Thanks to two wars, a billion-dollar lawsuit against the NFL by its alumni, and the premature brain injury-related deaths of several sports legends, brain injury has leapt from a case of deniability to part of our social conversation. We’ve taken giant leaps in diagnosing and reporting these diagnoses, increasing preventative measures, and finding treatment and therapy programs. On top of that, neuroscience has exploded in the past decade, along with attendant focus on brain disorders such as PTSD, ADD, ADHD, Asperger’s syndrome, Alzheimer’s, dementia, the autism spectrum, TBI, and more.
Now, it’s time to leap into next-generation therapies that restore injured brains to equal or even greater function while refining protocols and technology to determine types, locations, and severity of brain injuries much closer to the time of impact or other event.
“There’s still so much we don’t know about the brain; we probably use 10 to 12 percent of our brain’s potential in a given day,” said Dr. Andre Fredieu, former medical director and current consultant for Cerebrum Health Centers in Dallas. “There’s 90 percent of brain function where we don’t know exactly what is involved. People who have suffered brain injuries might seem to be doing extremely well, and actually operating within that other 90 percent. That can lead to subtle deficiencies that can hamper them when they try to manage their lives and other basic functions. What we don’t know will play a role in what we can ultimately discover in treating the brain.”
Let’s Talk Brain Injury
Cerebrum Health Centers are leading-edge diagnostic and brain rehabilitation facilities. Their combination of diagnostic and therapeutic technology, and therapy protocols that include nutrition, exercise, activities, homeopathic and naturopathic treatments, along with standard medical treatments, has earned them accolades from all corners of the brain injury issue.
“We’re optimizing neuroplasticity — the brain’s ability to heal itself,” says Dr. Brandon Brock, lead clinician for Cerebrum Health Centers in Dallas. “We create an environment for the healing of the brain. That includes use of different types of diagnostic equipment to pinpoint where the issues are in the brain, and using very innovative technology like our patented off-axis rotational chair. We also use particular technologies to optimize eye movements.”

# [What is expected]
Could you carry on the article about brain injury treatment from the point where it stops? The entries that come next are taken from a separate source.

# [Records provided]

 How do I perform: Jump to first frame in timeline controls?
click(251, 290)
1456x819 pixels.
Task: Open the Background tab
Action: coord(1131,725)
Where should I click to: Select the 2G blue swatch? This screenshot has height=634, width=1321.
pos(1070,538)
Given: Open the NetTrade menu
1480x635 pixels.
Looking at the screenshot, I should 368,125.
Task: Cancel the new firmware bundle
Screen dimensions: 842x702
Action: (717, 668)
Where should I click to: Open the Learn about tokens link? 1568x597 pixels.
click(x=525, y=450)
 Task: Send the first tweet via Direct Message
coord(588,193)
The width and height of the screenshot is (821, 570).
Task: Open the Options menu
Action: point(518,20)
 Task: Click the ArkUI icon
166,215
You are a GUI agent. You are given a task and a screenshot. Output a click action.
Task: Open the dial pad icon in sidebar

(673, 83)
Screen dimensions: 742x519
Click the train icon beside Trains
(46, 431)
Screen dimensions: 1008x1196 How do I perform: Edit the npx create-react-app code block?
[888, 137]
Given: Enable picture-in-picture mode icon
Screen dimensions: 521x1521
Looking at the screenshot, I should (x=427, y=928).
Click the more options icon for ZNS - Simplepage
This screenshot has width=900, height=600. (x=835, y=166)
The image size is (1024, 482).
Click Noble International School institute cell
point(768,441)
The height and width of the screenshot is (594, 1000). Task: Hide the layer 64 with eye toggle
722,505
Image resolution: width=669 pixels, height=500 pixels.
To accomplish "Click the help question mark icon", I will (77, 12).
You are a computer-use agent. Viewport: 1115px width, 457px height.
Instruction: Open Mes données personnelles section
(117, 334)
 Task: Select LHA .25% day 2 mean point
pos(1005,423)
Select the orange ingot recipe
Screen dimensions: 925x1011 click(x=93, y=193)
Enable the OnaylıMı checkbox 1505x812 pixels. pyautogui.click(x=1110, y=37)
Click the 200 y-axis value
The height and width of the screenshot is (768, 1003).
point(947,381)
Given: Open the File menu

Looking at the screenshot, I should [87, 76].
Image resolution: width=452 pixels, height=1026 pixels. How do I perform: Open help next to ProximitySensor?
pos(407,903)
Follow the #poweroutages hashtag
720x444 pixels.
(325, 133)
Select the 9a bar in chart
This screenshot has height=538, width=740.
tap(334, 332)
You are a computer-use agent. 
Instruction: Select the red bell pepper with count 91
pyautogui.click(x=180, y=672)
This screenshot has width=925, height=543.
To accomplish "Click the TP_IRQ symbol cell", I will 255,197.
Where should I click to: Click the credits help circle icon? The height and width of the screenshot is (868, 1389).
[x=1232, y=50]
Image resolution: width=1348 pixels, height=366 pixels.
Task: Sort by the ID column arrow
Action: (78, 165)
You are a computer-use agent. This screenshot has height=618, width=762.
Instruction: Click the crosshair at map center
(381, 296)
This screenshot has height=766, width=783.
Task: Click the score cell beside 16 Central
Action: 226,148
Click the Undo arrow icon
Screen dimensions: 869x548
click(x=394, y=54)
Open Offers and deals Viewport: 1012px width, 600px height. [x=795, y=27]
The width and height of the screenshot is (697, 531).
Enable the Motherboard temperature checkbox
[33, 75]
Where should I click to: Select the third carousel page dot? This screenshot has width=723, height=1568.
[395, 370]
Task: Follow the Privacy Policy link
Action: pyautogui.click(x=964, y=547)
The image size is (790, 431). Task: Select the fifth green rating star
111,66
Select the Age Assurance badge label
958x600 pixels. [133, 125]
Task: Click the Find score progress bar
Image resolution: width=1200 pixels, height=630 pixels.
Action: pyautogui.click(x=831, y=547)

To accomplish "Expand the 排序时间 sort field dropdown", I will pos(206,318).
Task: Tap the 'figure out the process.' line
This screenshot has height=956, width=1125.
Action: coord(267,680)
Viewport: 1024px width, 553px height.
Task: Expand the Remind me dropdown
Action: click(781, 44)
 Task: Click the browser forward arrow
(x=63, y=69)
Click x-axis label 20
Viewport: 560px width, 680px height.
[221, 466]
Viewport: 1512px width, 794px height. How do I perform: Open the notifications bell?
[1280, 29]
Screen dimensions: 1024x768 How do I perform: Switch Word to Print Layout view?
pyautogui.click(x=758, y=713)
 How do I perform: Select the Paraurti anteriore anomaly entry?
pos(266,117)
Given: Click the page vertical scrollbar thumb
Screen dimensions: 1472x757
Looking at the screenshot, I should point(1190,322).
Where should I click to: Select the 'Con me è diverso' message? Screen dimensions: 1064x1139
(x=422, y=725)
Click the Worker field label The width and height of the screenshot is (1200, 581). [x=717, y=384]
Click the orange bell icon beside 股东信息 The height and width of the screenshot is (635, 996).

# [Exercise output]
Eye movements are a primary indicator of hidden brain injuries. The binocular vision work of Dr. Patrick Quaid, the author of Seeing is Behaving (to be released in 2016), and his team at the Guelph Vision Therapy Center in Ontario, Canada, has put him on that country’s front line on the subject. In the U.S., Fredieu and his colleagues at Cerebrum Health Centers have further amped up the eye-related brain diagnostics and therapy with videonystagmography (VNG), a machine that tracks eye movement in order to diagnose a specific type of brain injury or disorder.
“Our eyes and our vestibular system receive the most information from the environment and bring the most input into the greatest number of areas of the brain,” Fredieu explained. “If we have a brain injury, our eyes won’t move together well, or move smoothly. Our eyes aren’t moving in a way to allow us to see things correctly — which diminishes the quality of information we receive from the environment and how the brain processes it.”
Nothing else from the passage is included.